No Spoilers: The world of this story is one where, out of the blue, gorillas appeared one day to begin watching people. One gorilla for every person, never interfering, but always present, there. Until, after some difficulty, the narrator and his partner have a child. And that child doesn’t have a gorilla. What follows sets up the mystery of what these gorillas might be, and what it might mean that their daughter doesn’t have one, out of all the children and people of the world. It’s a story leading to a tragedy, to an absence, to all the questions that most people don’t want answered, that these two parents do, because of what it means to them personally.
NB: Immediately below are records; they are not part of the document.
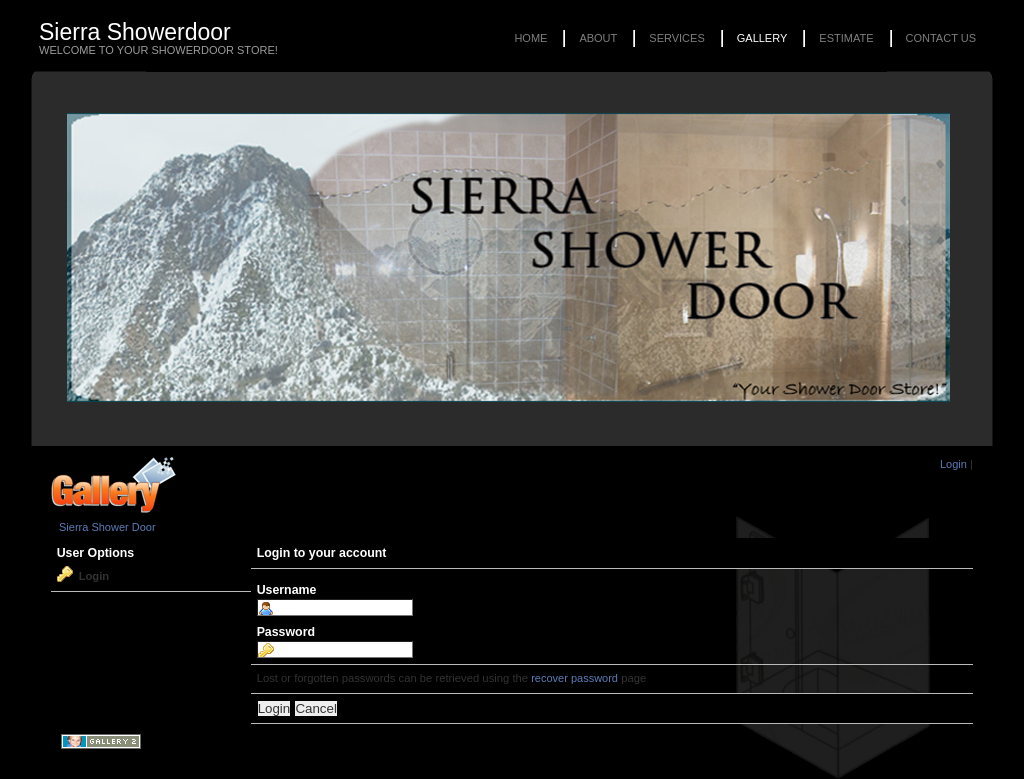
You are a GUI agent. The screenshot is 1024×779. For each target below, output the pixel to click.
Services (676, 38)
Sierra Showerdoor (135, 32)
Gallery (762, 38)
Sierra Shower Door (107, 527)
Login (953, 464)
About (598, 38)
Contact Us (941, 38)
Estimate (846, 38)
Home (530, 38)
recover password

Keywords: Parenting, Gorillas, Surveillance, Disappearances, Will
Review: I like what this story does with difference, with paranoia, with the arrival of these gorillas without explanation or statement. And what that can do to people, even as the gorillas become no big deal, even as they are made a part of what is normal. At the same time, though, I think the story recognizes that the mystery of it, the uncertainty of it, is like a bit of sand in a clam, a pebble in a shoe. It’s never completely gone, because even after twenty years it’s not something that’s just okay that one little girl doesn’t have a gorilla. Because it reminds people that they do, that there is this thing watching them that they can’t stop and don’t understand. Which is part of why the ending comes as so heartbreaking for me, because it shows the father frame this disappearance as his daughter wanting to flee and taking the gorillas with her. When, it seems to me at least, it wasn’t his daughter’s will that did it, but everyone else’s. Everyone deciding that she would be a sacrifice, that because she reminded them that this all isn’t normal, she had to be gotten rid of. And it’s sad because it makes his resolution to will his daughter back so much less likely. Because it’s not his daughter he has to counter, but pretty much the rest of the world, who is okay losing one girl if it means they lose the gorillas, too. What else it means is uncertain, but I do like that it shows that once the mystery is out of sight, peopl can truly not care about it any more. That, for all they probably think it’s sad what happened to the little girl, that it is answer enough for them, and they won’t really think about it. It’s a complex and wrenching read, and a great way to close out the issue!